PROBLEM DESCRIPTION
Filter the entries down to the lines holding "agent", then copy those lines.

(SUPPLIED ENTRIES Opens)

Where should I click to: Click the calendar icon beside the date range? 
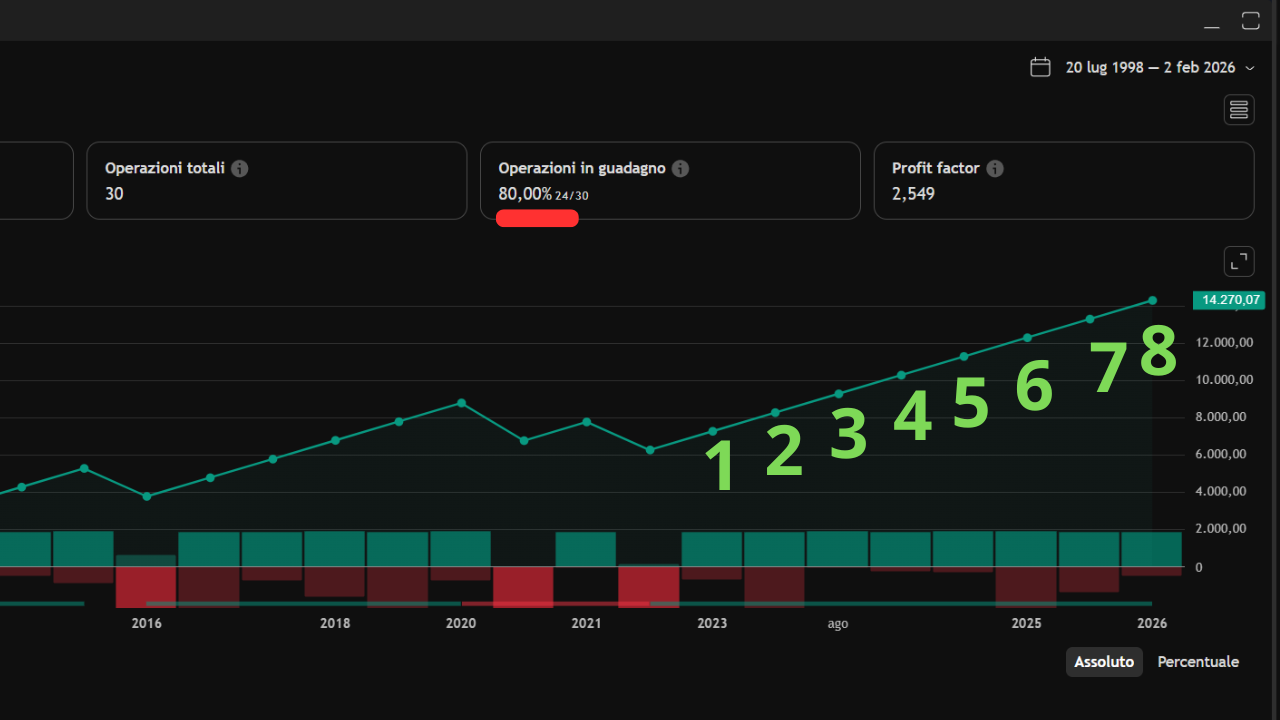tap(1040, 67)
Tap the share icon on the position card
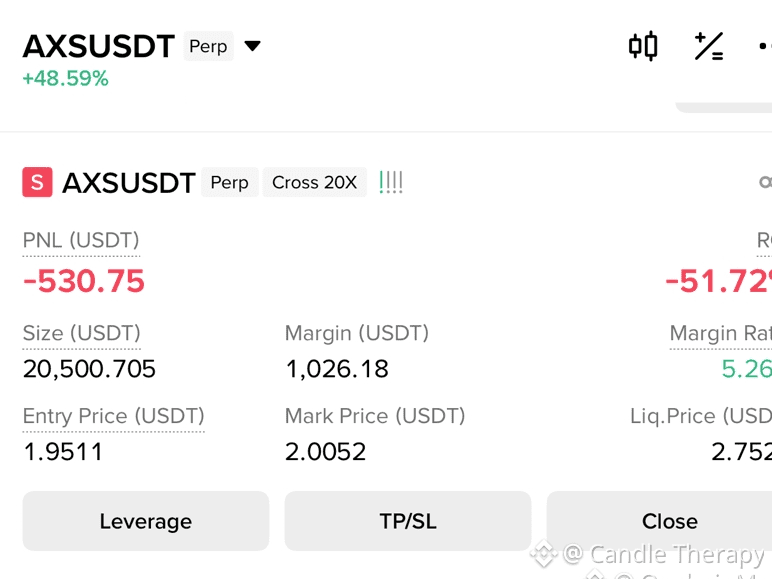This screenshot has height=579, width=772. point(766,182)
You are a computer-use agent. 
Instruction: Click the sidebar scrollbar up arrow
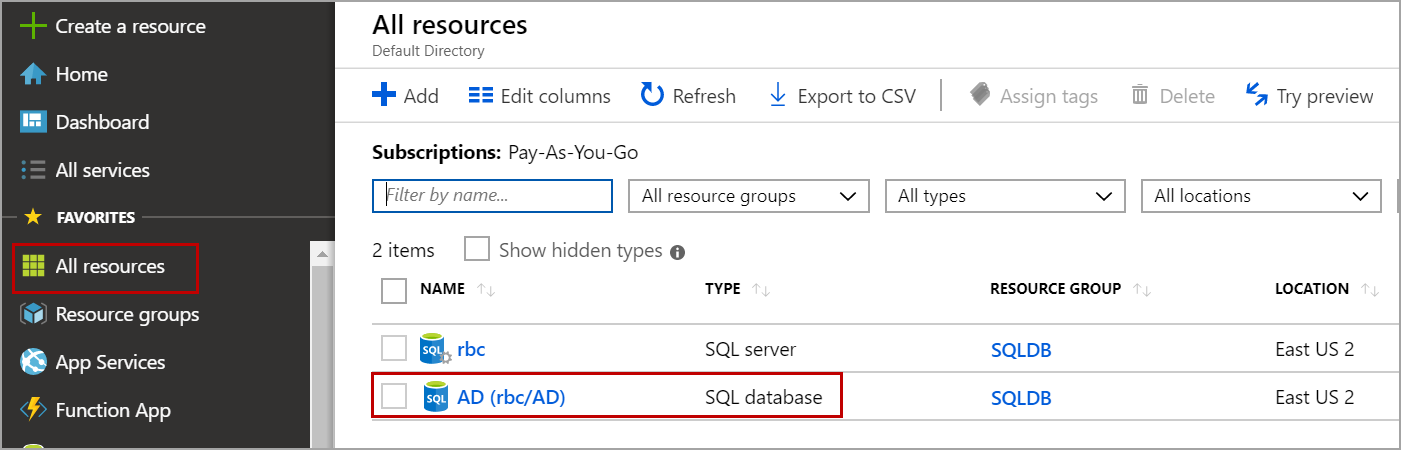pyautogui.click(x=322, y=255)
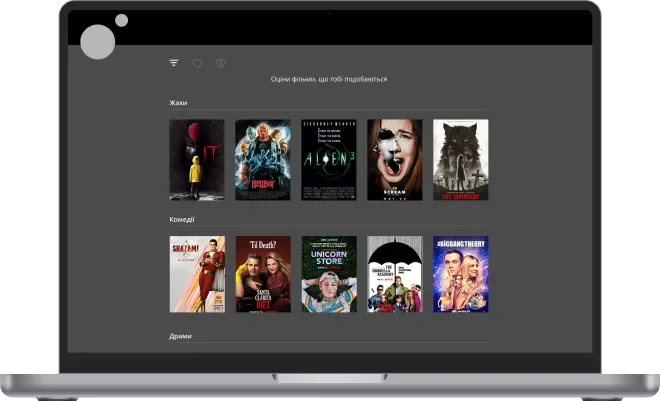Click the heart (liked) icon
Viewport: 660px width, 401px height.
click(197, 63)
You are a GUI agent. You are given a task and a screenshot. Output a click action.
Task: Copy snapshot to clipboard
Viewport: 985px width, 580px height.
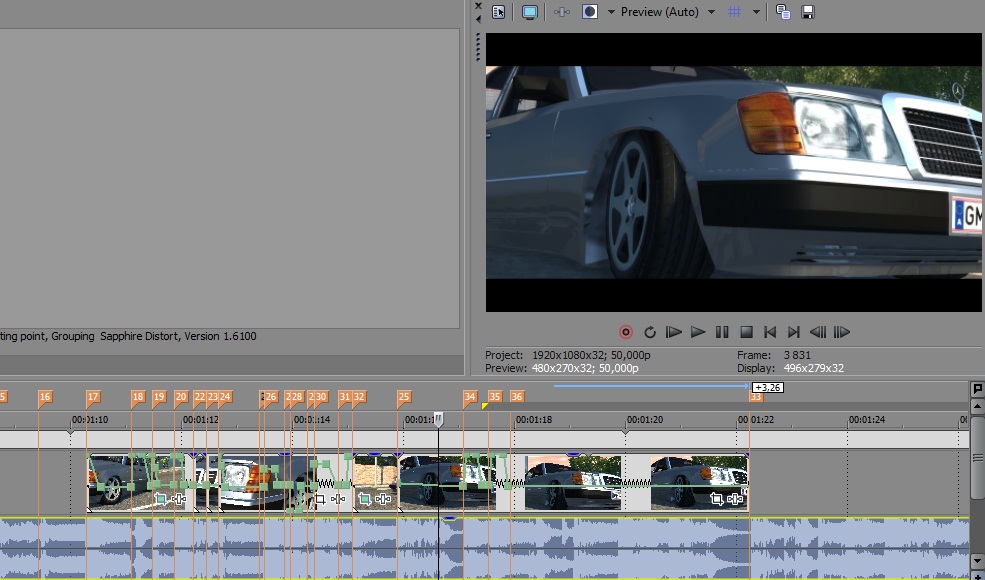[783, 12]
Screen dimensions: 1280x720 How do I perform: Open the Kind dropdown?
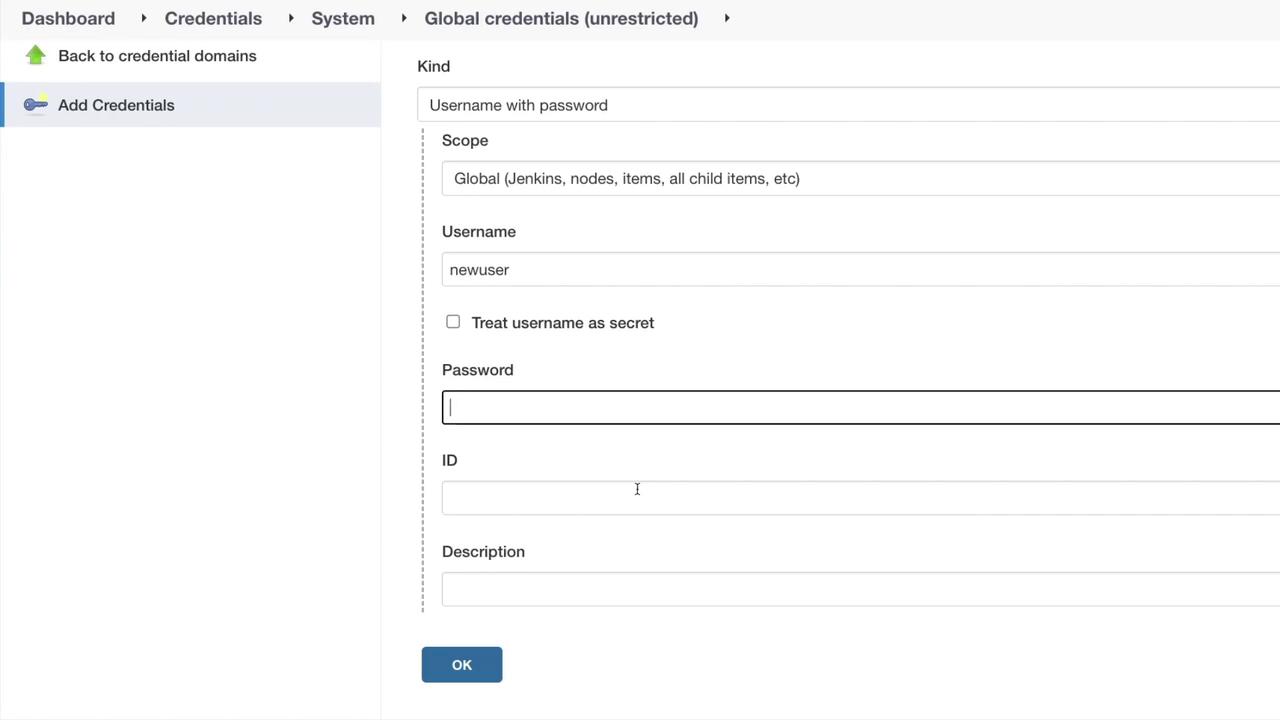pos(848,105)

(SUPPLIED ENTRIES Closes)

SOLUTION
You are a computer-use agent. 
You are a GUI agent. You are given a task and a screenshot. Output a click action.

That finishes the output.